La «flexibilidad» de Jesús en el Evangelio contrasta con la «rigidez» y claridad de Pablo a los Efesios. El segundo escribe «…estas cosas [fornicación, impureza, afán de dinero, idolatría] son las que atraen el castigo de Dios entre los rebeldes». El primero dice de la mujer liberada que «era necesario curarla en sábado», rompiendo así una estricta norma religiosa. A veces queremos ver ese mismo contraste entre Jesús y la Iglesia. Jesús es amor y misericordia con los pecadores y la Iglesia es dura e implacable con las normas.

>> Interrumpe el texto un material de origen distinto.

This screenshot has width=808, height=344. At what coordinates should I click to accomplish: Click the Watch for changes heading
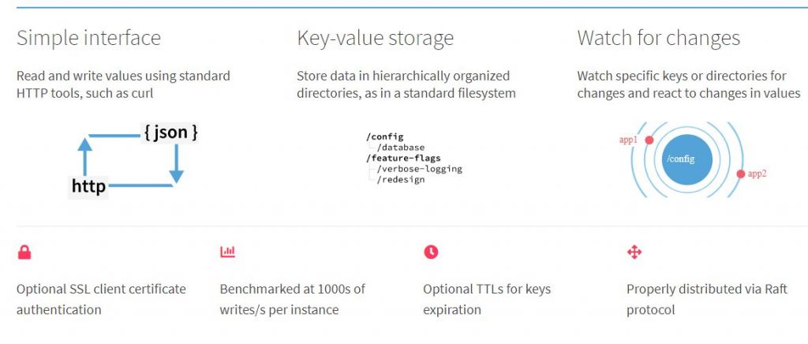[659, 38]
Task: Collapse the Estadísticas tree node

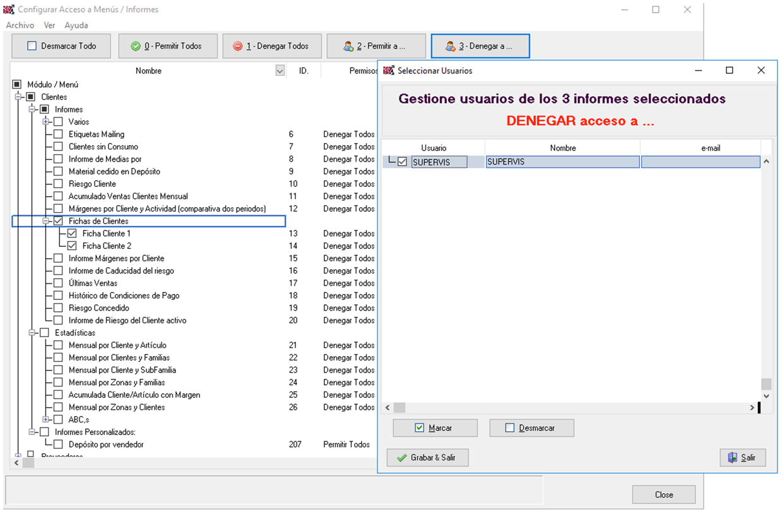Action: (32, 333)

La dicotomía es falsa. Ni a Jesús le da igual la Ley de Dios ni a la Iglesia le falta misericordia con los pecadores. La realidad es que Jesús es el más firme defensor de la Ley, …ni una sola coma dejará de cumplirse (cfr. Mt 5,18) y la Iglesia es el único lugar del mundo a donde puede ir el pecador más imperdonable y encontrar la misericordia y el perdón, sin que nunca se le cierren las puertas. Todo ello se resuelve en la Cruz. Allí el Señor pagó hasta la última coma de la Ley transgredida y el pecador halló la fuente inagotable de misericordia en la que lavar sus pecados. Cristo murió por nuestros pecados y resucitó para nuestra justificación. La Ley quedó satisfecha y nosotros justificados. Pero no por nuestras obras sino por la fe en Cristo Jesús (cfr. Gal 2,26)
Lo que no encontraremos nunca, ni en Jesús ni en la Iglesia, es indiferencia ante el pecado, por que supone el mayor mal para el hombre: la muerte. Sería una flagrante falta de misericordia.